Il Censis non criminalizza il welfare del passato, che comunque è stato una piattaforma di coesione sociale, ma indica per il futuro un nuovo progetto per affrontare la longevità perché diventi una risorsa. Il Censis poi afferma che deve cambiare la logica dell’investimento sociale, non più finalizzata a colmare i deficit, ma “a promuovere l’integrazione della rete di strutture, servizi, attività, progetti nei territori per creare una filiera integrata, in grado di rispondere in modo appropriato alla molteplicità di bisogni che connotano la vita di persone anziane, soprattutto non autosufficienti, sia di mobilitare le persone, longeve e non solo, che possono contribuire alla coesione di comunità”. I Fondi di coesione comunitaria per il 2014-2020 devono essere incanalati con ritmo crescente verso l’infrastruttura sociale del nuovo welfare. Avviare infine “la sperimentazione di innovazioni sociali trasferibili e virali che mettono insieme imprese sociali che si attivano per rispondere a bisogni delle persone in difficoltà, nuove professioni sociali che creano opportunità occupazionali di qualità, nuove tecnologie Ict e di altro tipo, nuove modalità di erogare servizi e nuovi servizi da definire per contenuti e destinatari. Va dato spazio alla capacita di ridefinire l’offerta a partire dall’esigenza di riposizionarla rispetto alla domanda di una popolazione che invecchia, ma che ha anche tante energie da mettere in campo”.

Convergenti su queste proposte gli interventi di Antonio Silvano Andriani, Presidente Forum Ania-consumatori; Angelo Ferro, Presidente Fondazione Oic-Onlus; Carlo Flamment, Presidente Formez Pa; Natale Forlani, direttore generale dell’immigrazione e delle politiche di integrazione del Ministero del Lavoro; Cesare Vaciago, già direttore generale del Comune di Torino. In apertura dei lavori, De Rita ha ricordato la figura di Gino Martinoli, a cui ogni anno il Censis dedica un giorno di riflessione, questa volta sul Mezzogiorno.

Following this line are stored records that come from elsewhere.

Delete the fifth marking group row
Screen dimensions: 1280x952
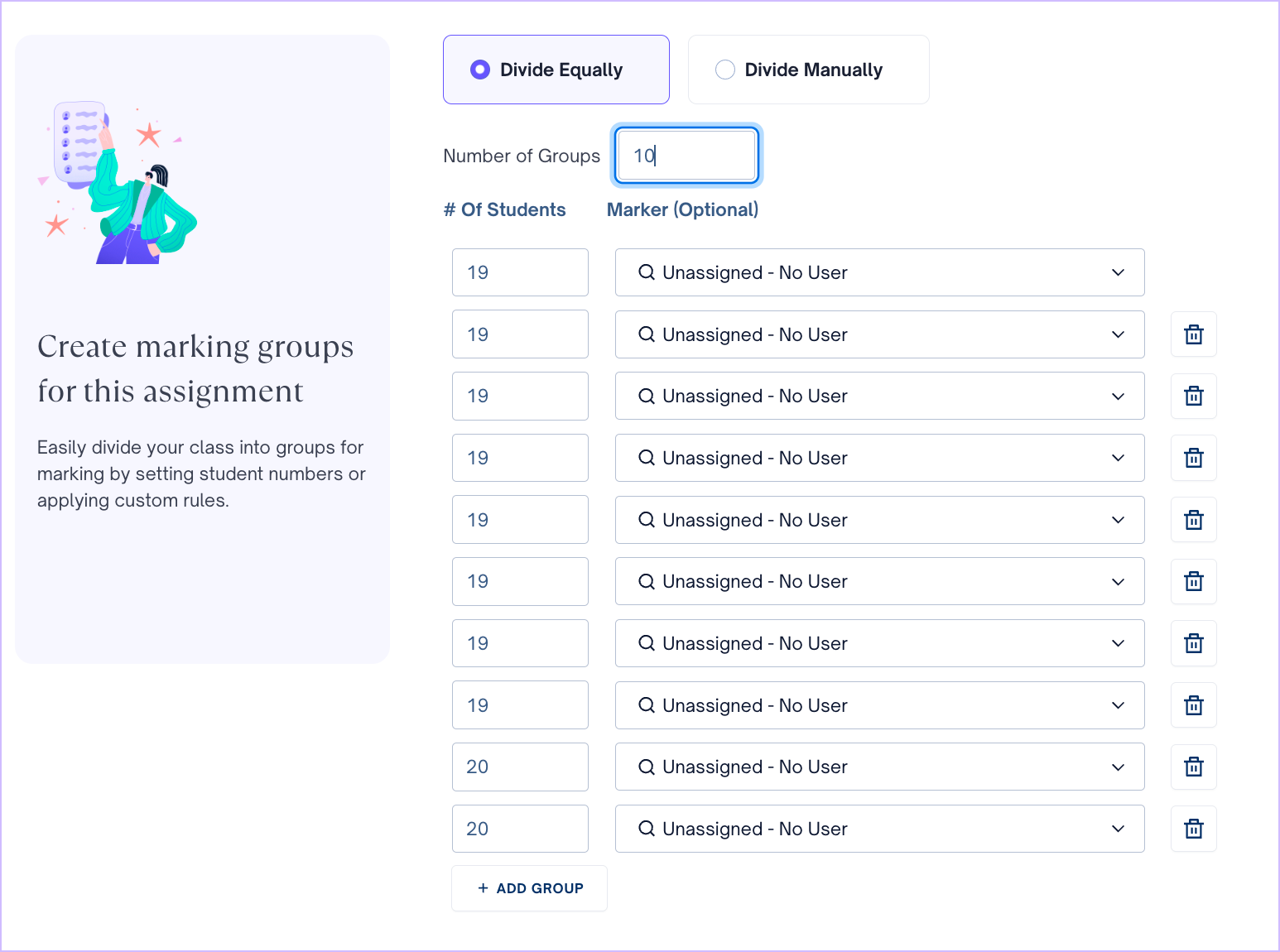pyautogui.click(x=1193, y=520)
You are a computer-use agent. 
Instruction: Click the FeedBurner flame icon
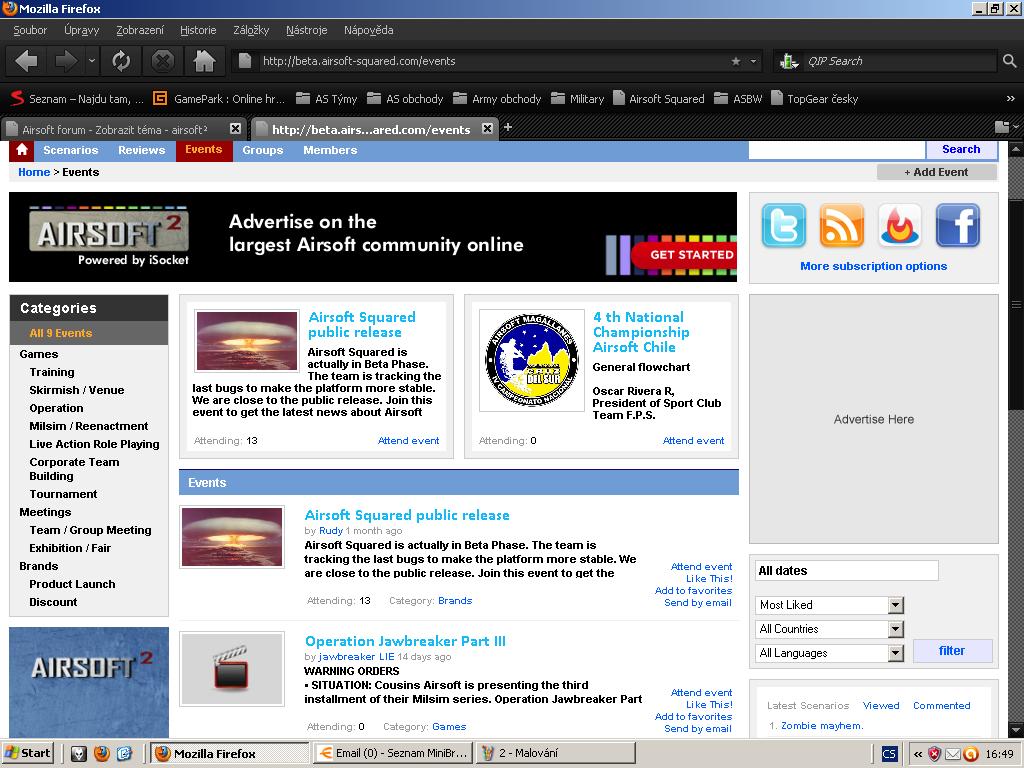(x=899, y=226)
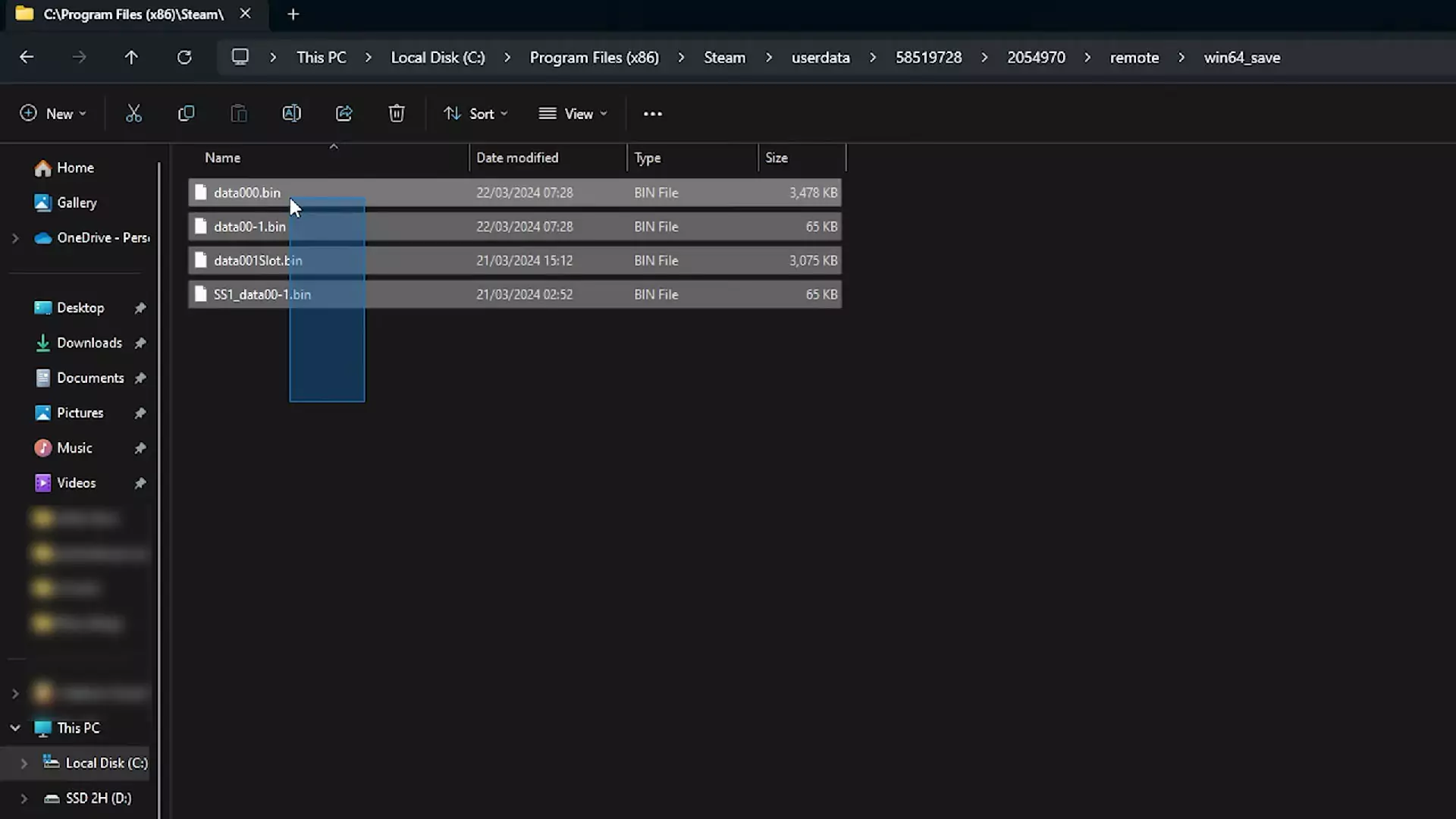Click the More options ellipsis menu

(652, 113)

E, unanime è stata la considerazione che “i temi del Mezzogiorno sono scomparsi dalle agende della politica almeno dagli anni ’80, quando si è preferito imboccare genericamente una via liberista che si è tradotta in abbandono delle emergenze sociali ed economiche, soprattutto al Sud”. Ma occorre recuperare “non con l’affanno del fare senza una visione di lungo periodo”, afferma De Rita, perché “fare del Meridione il laboratorio di un nuovo welfare di comunità può essere una grande e concreta esperienza di massa, purché ci sia la capacità di andare oltre la retorica del “deficit da colmare” e si punti sull’investimento della nuova infrastrutturazione sociale che non è una sommatoria di servizi per singole categorie, ma un reticolo integrato capace di generare in primo luogo il sale del sociale: le relazioni”.